O MATIAS E A ESTRANHA AUSÊNCIA QUE NINGUÉM ESTRANHOU
Entro atarantado na redacção de um jornal para dar a boa nova.
- Ilustre, o julgamento de Matias Guente é amanhã. – atiro.
O jornalista a quem informo não reage à informação com a mesma emoção.
Sinto-me como um hipopótamo numa loja de porcelanas, que entra a partir tudo por falta de jeito. Devo não ter me dirigido ao jornalista com o devido cuidado, então sou obrigado a rever a minha abordagem.
- Ilustre, vais fazer a cobertura do julgamento de Matias Guente amanhã?
- Não. – responde ele. – Não é minha área.
- E qual é a tua área? – pergunto.
- Desporto.
- E o colega ali?
- Eu! Também não posso cobrir julgamentos.
- Porquê?
- Não é minha área.
- E qual é a tua área?
- Sociedade.
- Talvez aquele outro colega pode.
- Eu não posso, infelizmente. – responde o outro.
- Porquê?
- Sou da área cultural.
- E aquele ali?
- Não pode também. Ele é da área política.
Uma redacção inteira me responde que não vai destacar nenhum repórter para fazer a cobertura do julgamento do meu pobre amigo Matias Guente, pelo que me retirei daquele jornal a matutar com os meus botões se eu estaria bem de cabeça para achar que alguém havia de se preocupar com o assunto para lhe dedicar atenção. O julgamento é amanhã.
Saio de casa logo cedo a caminho do tribunal ciente de que o meu amigo precisa de mim, porque não há-de ser fácil para ele enfrentar aquele julgamento sozinho no banco dos réus por causa da caricatura da administradora e do governador do Banco de Moçambique em grande farra na piscina.

* [Material fornecido]

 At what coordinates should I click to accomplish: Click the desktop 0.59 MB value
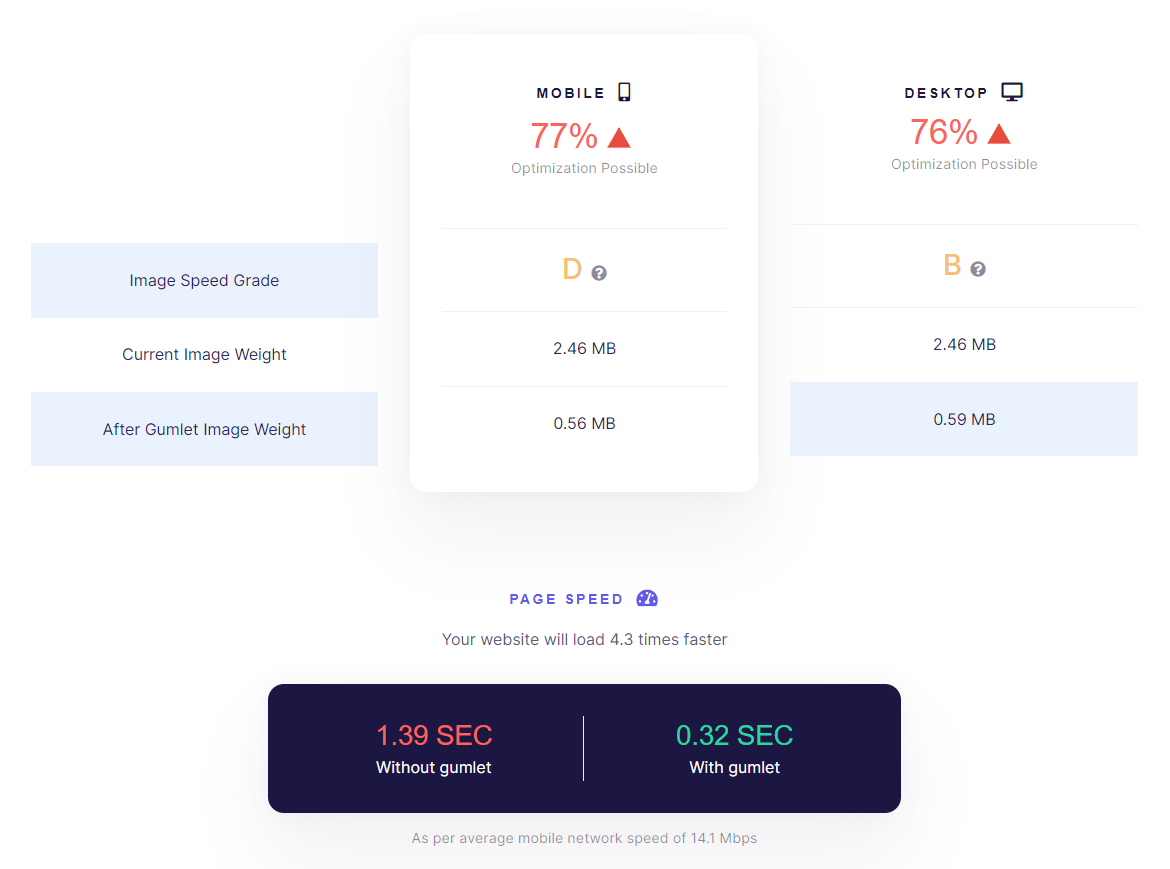pyautogui.click(x=964, y=419)
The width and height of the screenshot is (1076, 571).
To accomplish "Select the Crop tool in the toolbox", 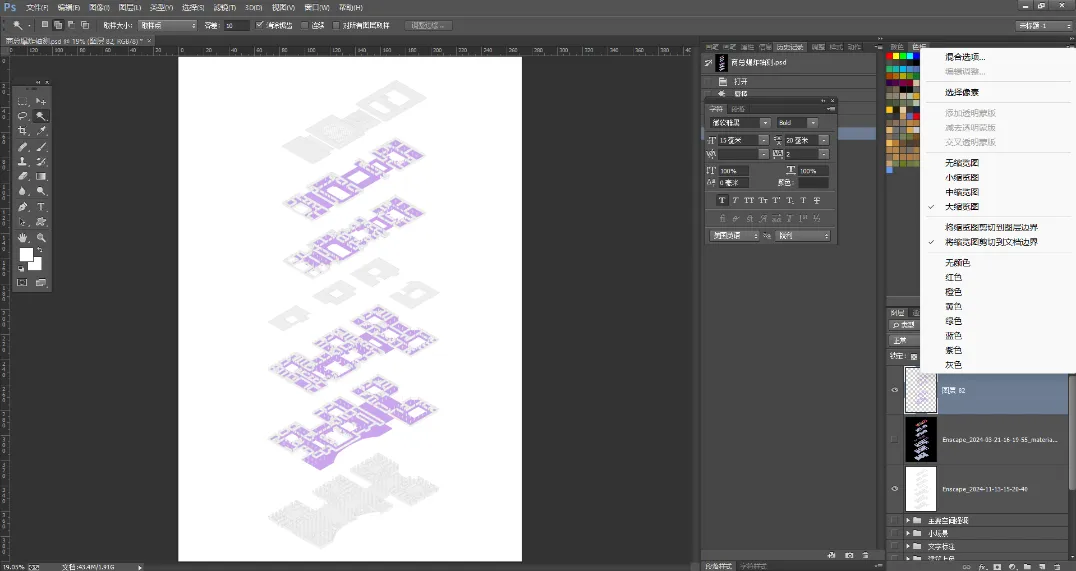I will 23,131.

* [Tarefas a realizar]
1. Transcreva o trecho do texto sobre o julgamento de Matias Guente que começa em "- Ilustre, o" e termina em "ele. – Não é minha área.".
2. Retome o texto sobre o julgamento de Matias Guente a partir da última frase apresentada.
A listagem não intervém em nada do que aqui se pede.

* [Lista de respostas]
1.
- Ilustre, o julgamento de Matias Guente é amanhã. – atiro.
O jornalista a quem informo não reage à informação com a mesma emoção.
Sinto-me como um hipopótamo numa loja de porcelanas, que entra a partir tudo por falta de jeito. Devo não ter me dirigido ao jornalista com o devido cuidado, então sou obrigado a rever a minha abordagem.
- Ilustre, vais fazer a cobertura do julgamento de Matias Guente amanhã?
- Não. – responde ele. – Não é minha área.

2.
Para além de mim, que não estou propriamente no activo, está um fotógrafo jornalista, a quem lhe foi tirado o direito de acesso à informação pelo oficial de justiça que está de serviço.
- Não é para tirar fotos! – diz o oficial.
- Porquê? – interpelo-o.
- São as regras do tribunal.
Não compreendo muito bem o sentido das regras do tribunal que impedem os jornalistas de fotografar o julgamento.
- Mas este julgamento é público. – argumento.
- Não podem tirar fotos. E ponto final!
- E tomar notas?
- Também não. – responde, com ares de ser um mafioso.
Logo percebo que esta coisa de ser jornalista não é respeitada nada mesmo. Um colega nosso a responder pelo crime de ser jornalista e nós sem podermos fotografar nem tomar notas do julgamento é mesmo reflexo de uma ditadura bufa que se quer impor subtilmente neste país.
Não estranho muito a ausência de muitos colegas de profissão. E porque razão haveriam de ali estar? Não é área deles. É o que dizem os da área política, social, desportiva, económica e cultural.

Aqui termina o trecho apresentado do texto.